§ Source
○ ○ ○ ○ ○ ○ ○

Punk rock band from Greece

The Barb Wire Dolls are a grunge/punk rock band from Greece, based in the United States. They were championed by Lemmy on whose personal record label (a subsidiary of Warner Music Group) their third and fourth albums were released.

==History==
The band formed in Crete, Greece in 2008 with the members IQueen and Pyn Doll while living in the Ikarus Artist Commune in Avdou. The lineup later consisted of IQueen on vocals, lead guitarist Pyn Doll (also the band's professional skateboarder and surfer), rhythm guitarist Xtine, bassist Iriel Blaque, and drummer Krash Doll. The group's debut EP, Punk the Fussies!, was self-released in 2010.

After playing many times in Greece, including several festivals, the band came to the attention of KROQ radio host Rodney Bingenheimer and relocated temporarily to Los Angeles, California in December 2010, where they played a sold out U.S. debut show at The Roxy Theatre on the Sunset Strip. The band also played residencies at The Whisky a Go Go (March, July/August 2015, May 2016, March 2017), The Viper Room, On The Rox, and the Doll Hut. In 2011 they were spotted by Tom Zutaut with whom they worked with for a period of 6 months. After self-releasing the album consisting of 2 EP's Fuck the Pussies in 2011, the band first released the Steve Albini-engineered album Slit on CD and on vinyl LP in 2012 with distributor Darla Records. The recording of the album was funded via Kickstarter.

○ ○ ○ ○ ○ ○ ○

§ Dataset section
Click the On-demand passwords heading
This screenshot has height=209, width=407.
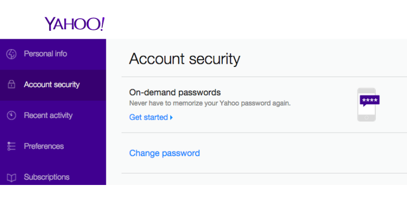175,93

○ ○ ○ ○ ○ ○ ○

§ Exercises
a) According to the passage about the Barb Wire Dolls, in what year did the band form in Crete?
b) Write out the passage about the Barb Wire Dolls from "The Barb Wire" to "self-released in 2010." again, and switch "bassist" to "bass player".

§ Correct answers
a) 2008

b)
The Barb Wire Dolls are a grunge/punk rock band from Greece, based in the United States. They were championed by Lemmy on whose personal record label (a subsidiary of Warner Music Group) their third and fourth albums were released.

==History==
The band formed in Crete, Greece in 2008 with the members IQueen and Pyn Doll while living in the Ikarus Artist Commune in Avdou. The lineup later consisted of IQueen on vocals, lead guitarist Pyn Doll (also the band's professional skateboarder and surfer), rhythm guitarist Xtine, bass player Iriel Blaque, and drummer Krash Doll. The group's debut EP, Punk the Fussies!, was self-released in 2010.